Having now completed a second round of seed funding, the company is finalizing the launch of its own pilot manufacturing facility. This will allow it to provide assumptions verification on a larger scale plus first samples preparation for potential clients.
 
Additionally, the funds will be used to secure Novel Food authorization with the European Commission. The company recently signed a Novel Food Dossier (NFD) licensing agreement with insect industry pioneers Protix that covers whole dried mealworms and whole mealworm powder. As a next step, Divaks has begun preparing additional NFDs for a range of specialist ingredients including defatted insect protein and soluble insect protein concentrate. 
 
It will also carry out further R&D through its in-house team and academic institutions. This will involve identifying the most efficient rearing and breeding conditions as well as providing further insights into yellow mealworm processing and premium ingredient creation.
 
“We’re delighted to have raised the funds we need to take our project to the next level,” Lipnickas said. “The €3 million will allow us to continue our company’s growth while building an insect industry hub together with local and international academic institutions, partners, and suppliers.”
 
Scaling Up
 
Divaks is now seeking to raise up to €50 million through its Series A funding round, which is planned to close in 2023. 
 
It seeks to open a fully automated, vertically integrated insect rearing and processing facility, which would be one of the largest in the Baltic States.

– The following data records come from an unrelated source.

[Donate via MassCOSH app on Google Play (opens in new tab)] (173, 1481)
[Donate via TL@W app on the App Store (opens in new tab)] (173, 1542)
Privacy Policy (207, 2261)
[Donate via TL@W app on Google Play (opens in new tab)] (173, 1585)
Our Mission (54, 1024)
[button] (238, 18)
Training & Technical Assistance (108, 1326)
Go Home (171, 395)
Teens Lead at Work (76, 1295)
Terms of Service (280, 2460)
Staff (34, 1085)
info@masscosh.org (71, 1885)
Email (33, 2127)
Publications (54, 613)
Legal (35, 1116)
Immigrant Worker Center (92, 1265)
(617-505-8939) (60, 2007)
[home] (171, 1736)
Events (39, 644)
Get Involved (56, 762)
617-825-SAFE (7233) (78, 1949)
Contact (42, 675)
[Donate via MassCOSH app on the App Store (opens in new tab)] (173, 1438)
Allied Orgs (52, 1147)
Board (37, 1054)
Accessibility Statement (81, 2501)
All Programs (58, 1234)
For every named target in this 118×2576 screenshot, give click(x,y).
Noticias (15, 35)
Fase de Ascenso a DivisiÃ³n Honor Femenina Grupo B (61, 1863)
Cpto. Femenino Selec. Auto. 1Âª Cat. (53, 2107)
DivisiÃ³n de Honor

The company has already acquired a land plot and is working with one of the leading turn-key solution providers on plant design, with an intended launch date of mid-2024.
 
“Amid significant concern around sustainability and the disruption to food supply chains, it’s clear that insect protein has vast scope for growth,” said Audrius Grušnis, Divaks’ co-founder and chairman of the board. “Along with renewable energy and electric cars, we see it as one of the industries with the greatest potential over the coming 10 to 15 years. We’re building a vertically integrated insect protein business that can meet demand by delivering a wide array of high-quality, added value ingredients.”
 
“Insect meal will become an important commodity in the very near future and we see particularly high potential in the food industry,” Lipnickas said. “While the quality requirements and complexity are higher than in the feed industry, the possible returns are higher, too. Many of those in our core team have backgrounds in the food industry, giving us the expertise we need to play a vital role in this fast-growing sector.”